An annoying shoaling situation suggested that I should abandon Q for 15th and I rode the bumpy cycle track to each successive red light. At Rhode Island, I learned that tall, leggy white women in cocktail dresses can still get a cab in this town, not that I was ever concerned that was in doubt. The cabbie was so willing to pick her up that he blocked the intersection, much to the chagrin of the drivers behind him. I think it was chagrin. Horns just really don't have the capacity to express nuance. Well, maybe trombones.

Watched a pedicabbie (pedicabist? pedicabber? pedicab-man? pedihack?) struggle his way up 15th past Treasury.

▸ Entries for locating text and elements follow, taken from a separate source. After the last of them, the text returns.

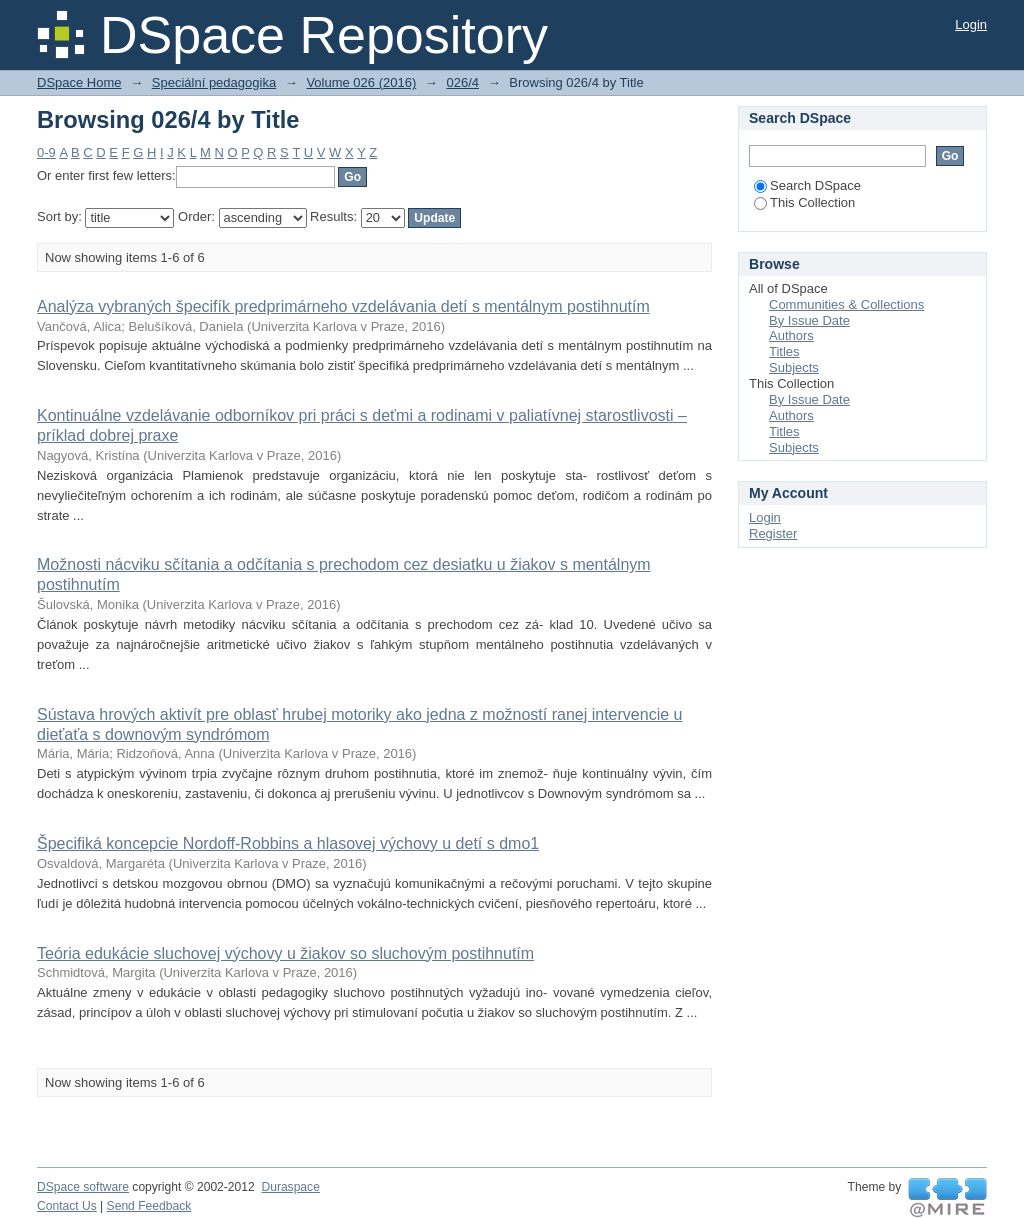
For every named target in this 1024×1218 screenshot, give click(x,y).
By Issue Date (809, 320)
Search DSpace (807, 185)
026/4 (462, 82)
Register (773, 533)
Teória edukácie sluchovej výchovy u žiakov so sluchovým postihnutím (285, 953)
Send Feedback (149, 1206)
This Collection (804, 202)
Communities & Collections (846, 304)
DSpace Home (79, 82)
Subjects (794, 367)
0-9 (46, 152)
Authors (791, 335)
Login (971, 24)
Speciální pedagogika (214, 82)
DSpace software (83, 1187)
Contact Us (67, 1206)
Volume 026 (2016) (361, 82)
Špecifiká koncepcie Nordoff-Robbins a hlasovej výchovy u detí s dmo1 (288, 843)
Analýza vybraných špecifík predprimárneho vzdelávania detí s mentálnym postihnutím (343, 306)
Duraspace (290, 1187)
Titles (784, 351)
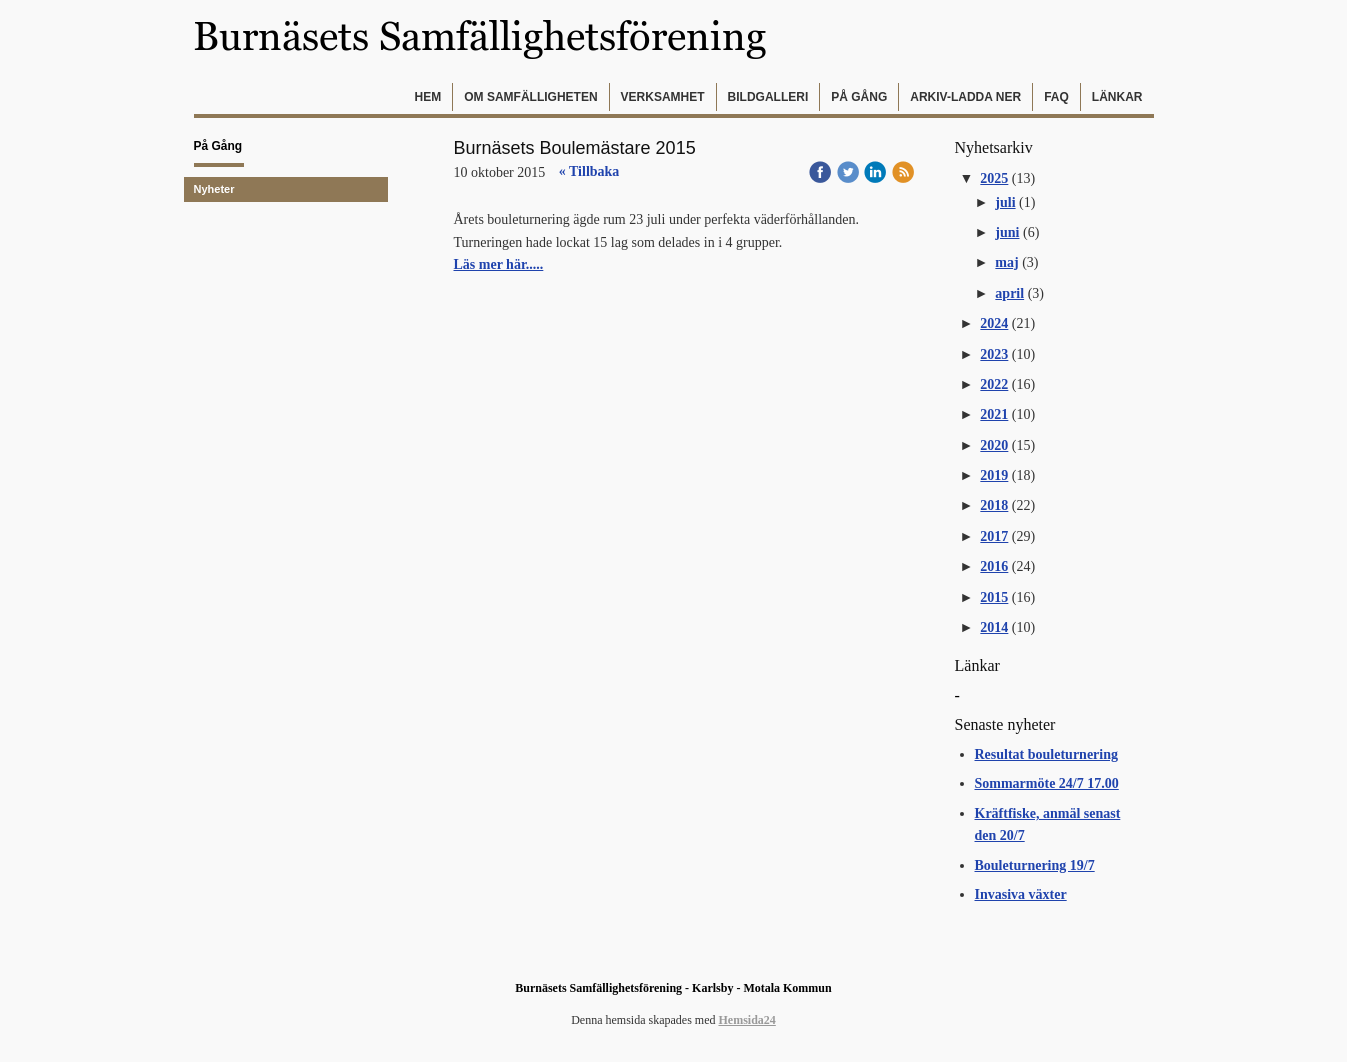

That is not an easy job and that doesn't even take into account treatment by the Park Police.

I'm shocked when people are shocked that I'm shocked when they're shocked by my expecting them to pay attention to what's going on around them and follow some suggested guidelines about traveling in public. No one made you pull your car into the intersection during the yellow light. You didn't have to bike the wrong way on the cycle track. Stepping out from the curb to take a picture was completely optional! I'm all about coexistence, but a little effort would be nice.

Saw a tour bus with LAMERS on the side. That's about right.

Rolling Thunder. It's here. Not that you hadn't heard already. Literally.

Penn and then barriers by Capitol, but enough room to pass through on a bicycle. But then the tents that I saw this morning had metal detectors in them, but there was no security personnel nearby, so I did what any sensible person would do when left alone with some metal detectors and a bicycle, which is ride through one. It beeped. Steel is real.

Lots of different kinds of dogs on Capitol Hill. (And in general. I'm not making the case that my neighborhood has some sort of uniquely diverse habitat of canines.) I think it says something interesting about humanity that of our primary primitive preoccupations was making our pets have sex with each other just to see what would pop out.

Ended up riding behind a woman who I thought was on a fenderless CaBi, but it was just her own bike, which happened to be red and with thicker tires. Bikeshare would never foist a fenderless CaBi on us. They care too much about our well-being.

Around the park and down the street to home. I'm off work until Wednesday. Have an appropriate weekend.

2 comments:

  1. Missed opportunity - I totally would have donated to WABA in exchange for proper paragraph breaks.

    ReplyDelete
  2. I was going to go the other way around. Introduce the breaks and then threaten to remove them if you collectively don't raise enough money. Bike blog blackmail.